# 1.  A reminder that sqlite has decent text search capabilities

I always forget that sqlite has a simple-to-use [extension](https://www.sqlite.org/fts5.html) (that comes with Python's built in version) allows for decent full text search.  

This is a reminder notebook illustrating how to setup this full text search functionality on a small example dataset.  This is the "ASMR YouTube channels" [Kaggle dataset](https://www.kaggle.com/datasets/ulisesmontoyacanales/youtube-asmr-channels) - which some rich text columns detailing various facets of some ASMR YouTube channels (like a channel's `description`)

Let's get started.

Step 1: below we load in our dataset, printing the first few rows - here we see a number of text-based columns we may want to search over e.g., `title`, and `description`.

In [21]:
# general imports 
import os, sys  
cwd = os.getcwd()
dataset_name = 'ASMR_channels.csv'
datapath = cwd + '/' + dataset_name
import pandas as pd

# read in dataset
df = pd.read_csv(dataset_name)

# examine head
df.head(2)

Unnamed: 0,channelId,customUrl,title,description,country,viewCount,subscriberCount,videoCount,madeForkids,creationDate
0,UCFmL725KKPx2URVPvH3Gp8w,@asmrglow,ASMR Glow,Here's everywhere you can find me: https://lin...,US,579354212,1720000,736,False,2016-10-24T08:22:54Z
1,UCvp9ypbbOQ2-vtuO-J3k-lw,@alexandriaasmr8317,Alexandria ASMR,ASMR - Autonomous sensory meridian response. I...,US,108539091,548000,295,False,2018-10-16T19:45:42Z


Let's use sqlite to create full text search capability over the `description` column.

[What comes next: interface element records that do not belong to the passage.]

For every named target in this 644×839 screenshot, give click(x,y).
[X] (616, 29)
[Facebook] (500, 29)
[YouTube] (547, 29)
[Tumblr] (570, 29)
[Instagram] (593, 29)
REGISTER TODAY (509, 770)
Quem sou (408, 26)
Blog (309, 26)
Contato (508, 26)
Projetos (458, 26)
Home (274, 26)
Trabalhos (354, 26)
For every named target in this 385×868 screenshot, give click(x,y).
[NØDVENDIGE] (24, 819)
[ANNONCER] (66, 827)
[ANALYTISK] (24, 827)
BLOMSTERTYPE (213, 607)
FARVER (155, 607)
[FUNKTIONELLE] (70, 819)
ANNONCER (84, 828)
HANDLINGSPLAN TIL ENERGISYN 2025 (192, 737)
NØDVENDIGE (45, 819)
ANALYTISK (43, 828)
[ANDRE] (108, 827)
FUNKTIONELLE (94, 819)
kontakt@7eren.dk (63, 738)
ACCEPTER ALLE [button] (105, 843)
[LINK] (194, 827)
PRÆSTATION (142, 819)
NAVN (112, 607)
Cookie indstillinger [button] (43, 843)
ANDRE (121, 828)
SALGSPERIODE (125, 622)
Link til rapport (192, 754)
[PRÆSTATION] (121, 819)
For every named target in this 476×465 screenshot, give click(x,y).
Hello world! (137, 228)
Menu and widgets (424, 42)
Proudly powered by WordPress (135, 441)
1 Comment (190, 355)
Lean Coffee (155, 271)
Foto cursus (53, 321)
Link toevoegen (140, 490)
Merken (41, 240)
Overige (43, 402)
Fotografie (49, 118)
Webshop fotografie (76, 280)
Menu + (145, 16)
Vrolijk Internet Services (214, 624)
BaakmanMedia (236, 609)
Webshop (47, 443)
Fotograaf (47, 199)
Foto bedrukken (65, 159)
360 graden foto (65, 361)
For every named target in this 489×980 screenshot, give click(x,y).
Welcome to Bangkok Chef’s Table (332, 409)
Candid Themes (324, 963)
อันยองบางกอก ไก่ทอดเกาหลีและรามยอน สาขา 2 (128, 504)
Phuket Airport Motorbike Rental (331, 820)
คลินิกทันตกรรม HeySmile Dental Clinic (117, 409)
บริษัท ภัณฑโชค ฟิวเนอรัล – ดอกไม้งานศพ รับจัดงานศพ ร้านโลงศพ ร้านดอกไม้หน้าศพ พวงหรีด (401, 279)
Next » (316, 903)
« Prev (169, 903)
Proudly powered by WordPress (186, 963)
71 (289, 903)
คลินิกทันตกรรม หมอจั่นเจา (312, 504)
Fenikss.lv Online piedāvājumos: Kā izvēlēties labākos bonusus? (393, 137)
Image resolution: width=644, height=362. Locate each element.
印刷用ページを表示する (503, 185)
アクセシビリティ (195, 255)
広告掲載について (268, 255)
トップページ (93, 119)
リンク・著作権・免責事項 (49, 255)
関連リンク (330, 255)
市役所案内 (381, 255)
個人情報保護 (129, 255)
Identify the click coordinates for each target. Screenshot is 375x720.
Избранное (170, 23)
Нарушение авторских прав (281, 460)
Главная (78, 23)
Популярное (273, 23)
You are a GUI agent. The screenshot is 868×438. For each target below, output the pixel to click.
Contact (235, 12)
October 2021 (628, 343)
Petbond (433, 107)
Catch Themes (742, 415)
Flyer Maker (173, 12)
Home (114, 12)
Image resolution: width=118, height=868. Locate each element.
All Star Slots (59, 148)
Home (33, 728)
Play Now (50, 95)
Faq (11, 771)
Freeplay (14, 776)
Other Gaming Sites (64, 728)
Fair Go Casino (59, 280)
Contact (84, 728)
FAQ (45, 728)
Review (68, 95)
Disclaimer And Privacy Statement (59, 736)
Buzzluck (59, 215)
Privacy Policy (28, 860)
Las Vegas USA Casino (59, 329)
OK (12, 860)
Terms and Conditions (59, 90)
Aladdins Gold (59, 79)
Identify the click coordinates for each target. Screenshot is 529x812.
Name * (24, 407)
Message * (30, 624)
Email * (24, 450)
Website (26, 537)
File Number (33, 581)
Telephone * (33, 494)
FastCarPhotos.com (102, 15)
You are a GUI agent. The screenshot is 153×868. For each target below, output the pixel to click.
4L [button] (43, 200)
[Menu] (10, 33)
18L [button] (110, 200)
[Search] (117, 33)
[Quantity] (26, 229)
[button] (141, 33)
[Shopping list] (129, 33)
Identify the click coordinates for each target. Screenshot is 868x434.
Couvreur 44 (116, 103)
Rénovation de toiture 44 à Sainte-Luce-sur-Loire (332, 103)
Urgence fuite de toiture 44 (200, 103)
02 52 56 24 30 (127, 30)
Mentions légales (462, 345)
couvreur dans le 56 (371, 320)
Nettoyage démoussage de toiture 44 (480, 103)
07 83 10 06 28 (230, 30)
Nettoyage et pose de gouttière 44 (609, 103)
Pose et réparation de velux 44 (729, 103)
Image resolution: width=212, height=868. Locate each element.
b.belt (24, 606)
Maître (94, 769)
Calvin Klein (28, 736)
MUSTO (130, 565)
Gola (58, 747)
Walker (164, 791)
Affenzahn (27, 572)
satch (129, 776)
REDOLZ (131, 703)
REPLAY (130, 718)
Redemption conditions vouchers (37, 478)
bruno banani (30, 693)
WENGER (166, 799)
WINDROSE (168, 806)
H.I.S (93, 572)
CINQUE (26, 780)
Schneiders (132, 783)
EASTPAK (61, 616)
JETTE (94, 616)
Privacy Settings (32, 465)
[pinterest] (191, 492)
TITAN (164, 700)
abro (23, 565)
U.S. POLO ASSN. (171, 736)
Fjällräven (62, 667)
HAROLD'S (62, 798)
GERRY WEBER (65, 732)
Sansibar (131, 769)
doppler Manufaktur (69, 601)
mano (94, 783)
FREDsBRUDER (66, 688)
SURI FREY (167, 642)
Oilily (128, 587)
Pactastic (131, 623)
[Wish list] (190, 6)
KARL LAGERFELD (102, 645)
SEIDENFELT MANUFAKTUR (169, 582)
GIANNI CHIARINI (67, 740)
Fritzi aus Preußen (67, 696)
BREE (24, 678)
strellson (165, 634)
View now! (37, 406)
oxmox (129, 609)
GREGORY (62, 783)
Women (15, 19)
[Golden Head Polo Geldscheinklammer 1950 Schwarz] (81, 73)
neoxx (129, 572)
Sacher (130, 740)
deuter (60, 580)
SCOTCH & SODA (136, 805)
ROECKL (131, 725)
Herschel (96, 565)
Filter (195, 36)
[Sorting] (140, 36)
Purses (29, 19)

This involves creating a special virtual table using Python's built-in `sqlite` library and `fts5` (full-text-search-5) built in extension - as shown below.

In [22]:
# target filepath for sqlite db
import sqlite3, os
cwd = os.getcwd()
db_name = 'test.db'
dbpath = cwd + '/' + db_name

# connect to db
db = sqlite3.connect(dbpath)
cur = db.cursor()

# create a virtual table to house our text search
cur.execute('''
        CREATE VIRTUAL TABLE IF NOT EXISTS
            asmr_description_search 
        USING
            fts5(description, tokenize="porter unicode61");
    ''')

# dump description column into virtual table
cur.executemany('insert into asmr_description_search (description) values (?);', df[['description']].to_records(index=False))

# commit
db.commit()

We can now perform full text search our `description` column - as shown below - using  `sqlalchemy` connection.

In [29]:
# define input keywords
search_phrase = 'i make asmr'

# execute full text search
cur.execute('''
    SELECT 
        * 
    FROM 
        asmr_description_search
    WHERE 
        description MATCH '" ''' + str(search_phrase) + ''' "'
    ORDER BY 
        rank
    LIMIT
        5
    ''')

rows = cur.fetchall()

for row in rows:
    print(row)

('I make ASMR videos 💖',)
('I make ASMR videos to relax you, give you tingles and help you sleep 😴',)
('Hi there! I make ASMR videos about music: music theory, music history, etc. Subscribe for more videos!',)
('Hi I make asmr crushing with my monster slippers, this will be mostly repurposed content from my TikTok',)
("Hello my lovely sweethearts💕 I'm Juliana, and I make ASMR videos to help you relax and fall asleep🥰",)